**Material for the task**
- - -

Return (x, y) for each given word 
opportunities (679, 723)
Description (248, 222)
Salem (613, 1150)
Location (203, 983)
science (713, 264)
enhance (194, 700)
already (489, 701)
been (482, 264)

- - -

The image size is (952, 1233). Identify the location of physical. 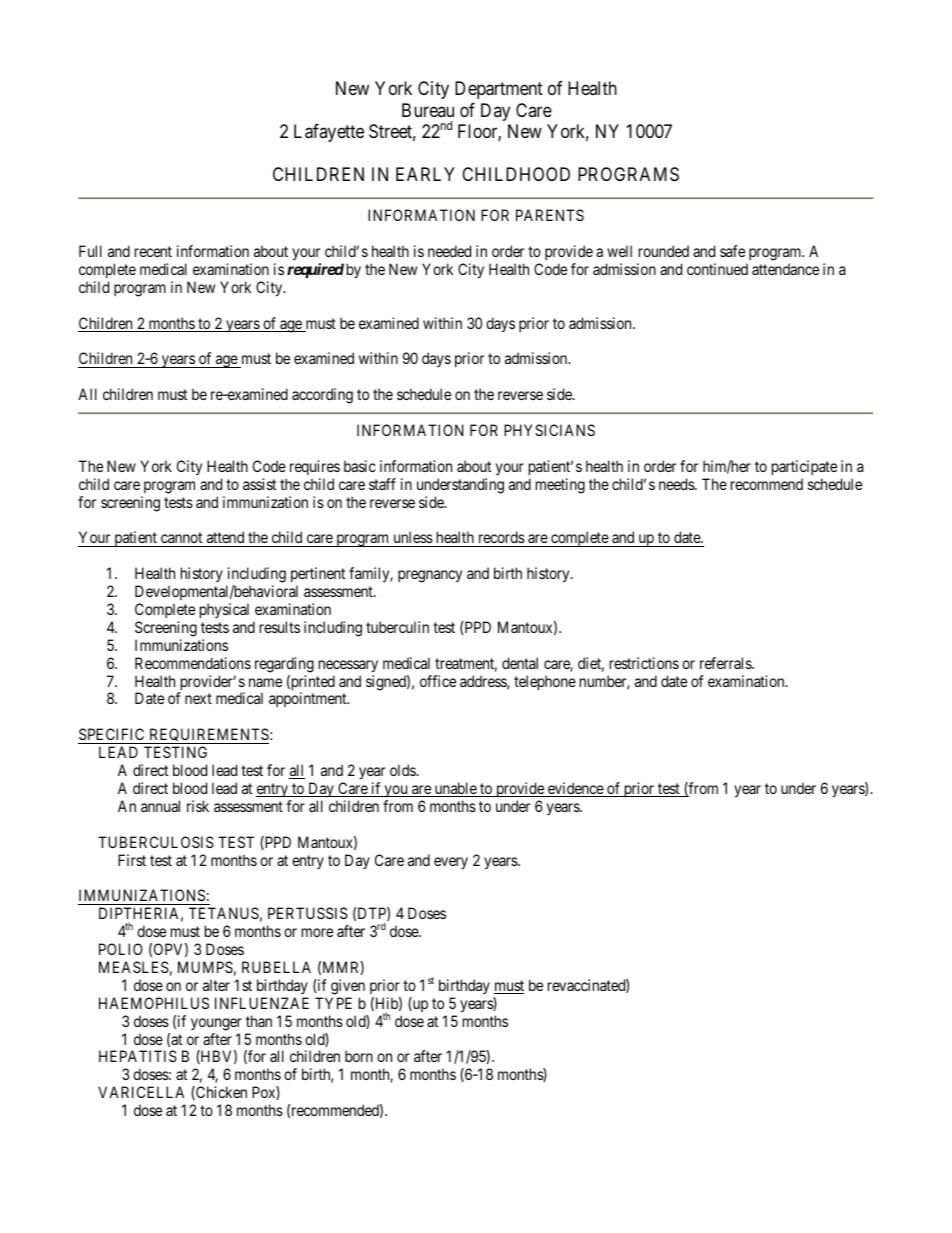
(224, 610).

- - -

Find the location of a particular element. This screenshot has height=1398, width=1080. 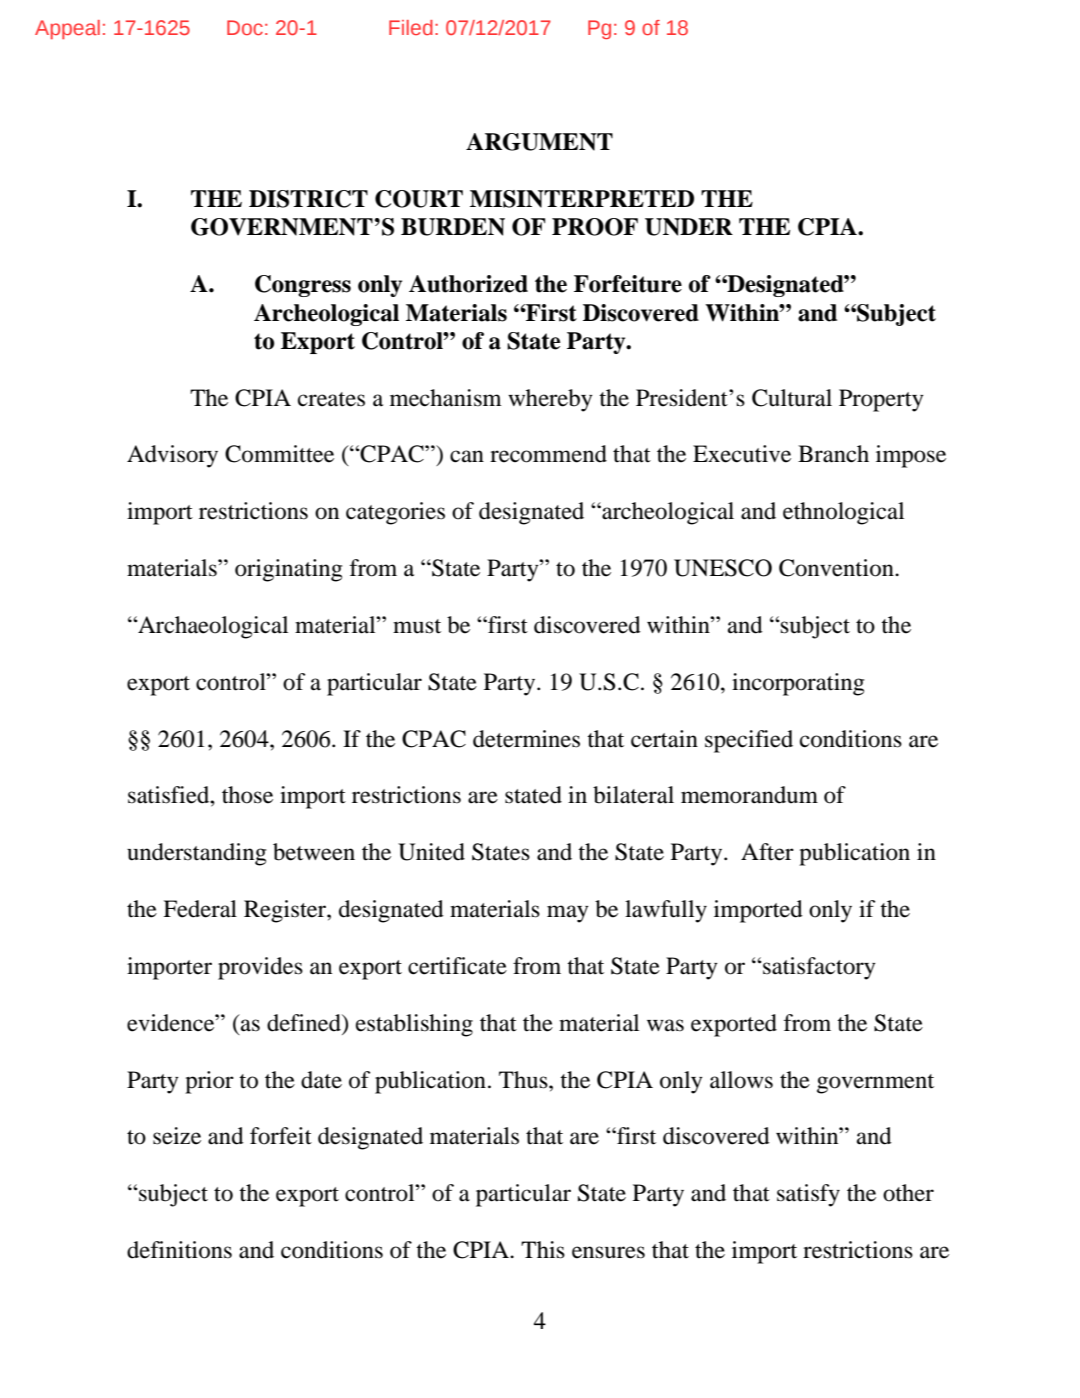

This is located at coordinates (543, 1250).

- - -

**Exercise**
Starting with the line containing "Find the location" and going on through the line containing "This is located at coordinates (543, 1250).", swap "particular" for "specific" and write those lines out again with nothing else changed. Leave the pictures out.

**Answer to this problem**
Find the location of a specific element. This screenshot has height=1398, width=1080. 

This is located at coordinates (543, 1250).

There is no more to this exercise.